1. Similar, to how contributions are made for `loader`’s, `agent`’s and `pack`’s, create a pull-request for `llama_hub` repository that adds a new folder for new `LlamaDataset`. This step uploads the information about the new `LlamaDataset` so that it can be presented in the `LlamaHub` UI.

2. Create a pull request into `llama_datasets` repository to actually upload the data files.

### Step 0 (Pre-requisites)

Fork and then clone (onto your local machine) both, the `llama_hub` Github repository as well as the `llama_datasets` one. You’ll be submitting a pull requests into both of these repos from a new branch off of your forked versions.

### Step 1

Create a new folder in `llama_datasets/` of the `llama_hub` Github repository. For example, in this case we would create a new folder `llama_datasets/paul_graham_essay`.

In that folder, two files are required:

- `card.json`
- `README.md`

In particular, on your local machine:

```
cd llama_datasets/
mkdir paul_graham_essay
touch card.json
touch README.md
```

The suggestion here is to look at previously submitted `LlamaDataset`’s and modify their respective files as needed for your new dataset.

In our current example, we need the `card.json` to look as follows

```
{
    "name": "Paul Graham Essay",
    "description": "A labelled RAG dataset based off an essay by Paul Graham, consisting of queries, reference answers, and reference contexts.",
    "numberObservations": 44,
    "containsExamplesByHumans": false,
    "containsExamplesByAI": true,
    "sourceUrls": [
        "http://www.paulgraham.com/articles.html"
    ],
    "baselines": [
        {
            "name": "llamaindex",
            "config": {
                "chunkSize": 1024,
                "llm": "gpt-3.5-turbo",
                "similarityTopK": 2,
                "embedModel": "text-embedding-ada-002"
            },
            "metrics": {
                "contextSimilarity": 0.934,
                "correctness": 4.239,
                "faithfulness": 0.977,
                "relevancy": 0.977
            },
            "codeUrl": "https://github.com/run-llama/llama_datasets/blob/main/baselines/paul_graham_essay/llamaindex_baseline.py"
        }
    ]
}
```

And for the `README.md`, these are pretty standard, requiring you to change the name of the dataset argument in the `download_llama_dataset()` function call.

```
from llama_index.llama_datasets import download_llama_datasets
from llama_index.llama_pack import download_llama_pack
from llama_index import VectorStoreIndex


# download and install dependencies for rag evaluator pack
RagEvaluatorPack = download_llama_pack(
  "RagEvaluatorPack", "./rag_evaluator_pack"
)
rag_evaluator_pack = RagEvaluatorPack()


# download and install dependencies for benchmark dataset
rag_dataset, documents = download_llama_datasets(
  "PaulGrahamEssayTruncatedDataset", "./data"
)


# evaluate
query_engine = VectorStoreIndex.as_query_engine()  # previously defined, not shown here
rag_evaluate_pack.run(dataset=paul_graham_qa_data, query_engine=query_engine)
```

Finally, the last item for Step 1 is to create an entry to `llama_datasets/library.json` file. In this case:

```
    ...,
    "PaulGrahamEssayDataset": {
    "id": "llama_datasets/paul_graham_essay",
    "author": "andrei-fajardo",
    "keywords": ["rag"],
    "extra_files": ["paul_graham_essay.txt"]
  }
```

Note: the `extra_files` field is reserved for the source files.

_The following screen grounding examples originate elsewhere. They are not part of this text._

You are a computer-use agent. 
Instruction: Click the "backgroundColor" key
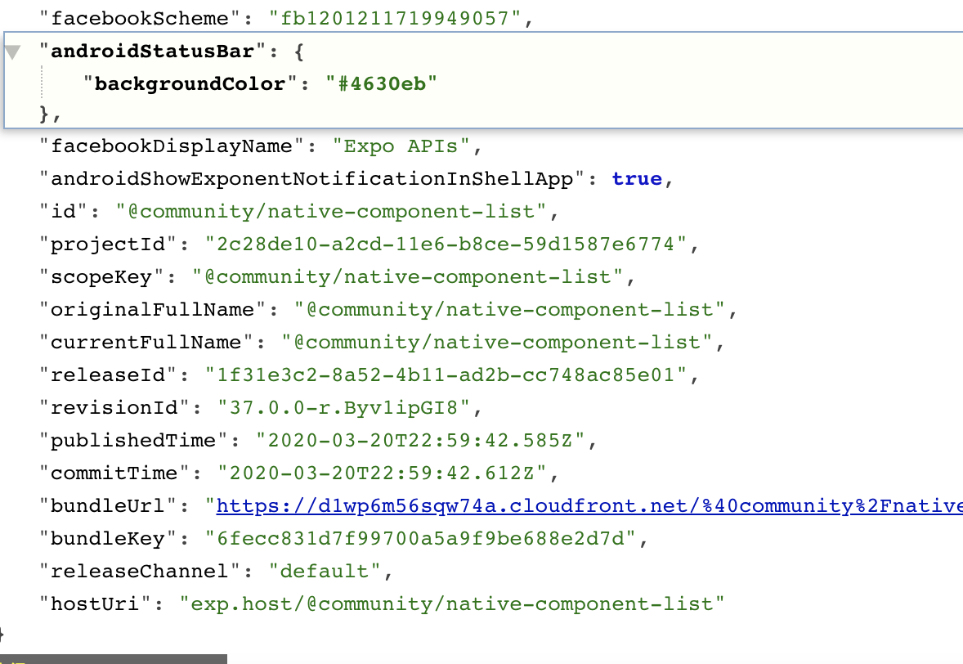click(x=190, y=83)
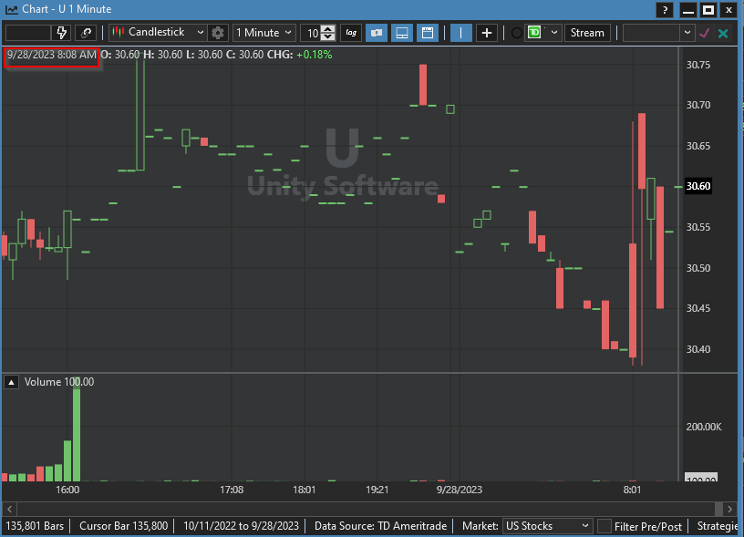Toggle the log scale button

(351, 33)
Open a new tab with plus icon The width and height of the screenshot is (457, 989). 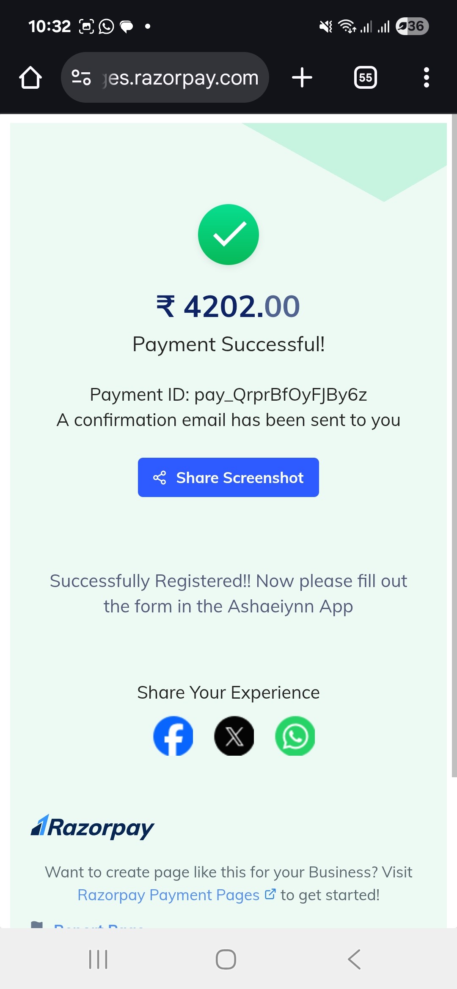(x=302, y=77)
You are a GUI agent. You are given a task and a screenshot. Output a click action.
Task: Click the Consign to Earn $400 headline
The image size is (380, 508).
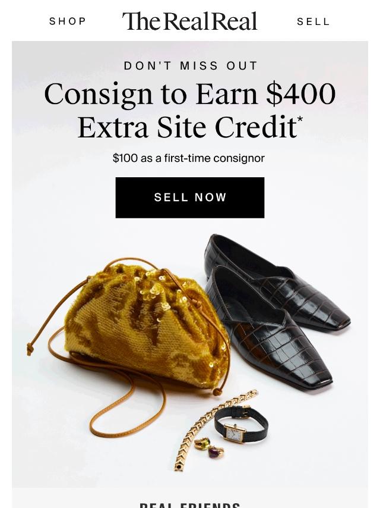click(190, 110)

### Step 2 Uploading The Actual Datasets

In this step, since we use Github LFS on our `llama_datasets` repo, making a contribution is exactly the same way you would make a contribution with any of our other open Github repos. That is, submit a pull request.

Make a fork of the `llama_datasets` repo, and create a new folder in the `llama_datasets/` directory that matches the `id` field of the entry made in the `library.json` file. So, for this example, we’ll create a new folder `llama_datasets/paul_graham_essay/`. It is here where we will add the documents and make the pull request.

To this folder, add `rag_dataset.json` (it must be called this), as well as the rest of the source documents, which in our case is the `paul_graham_essay.txt` file.

Terminal window

```
llama_datasets/paul_graham_essay/
├── paul_graham_essay.txt
└── rag_dataset.json
```

Now, simply `git add`, `git commit` and `git push` your branch, and make your PR.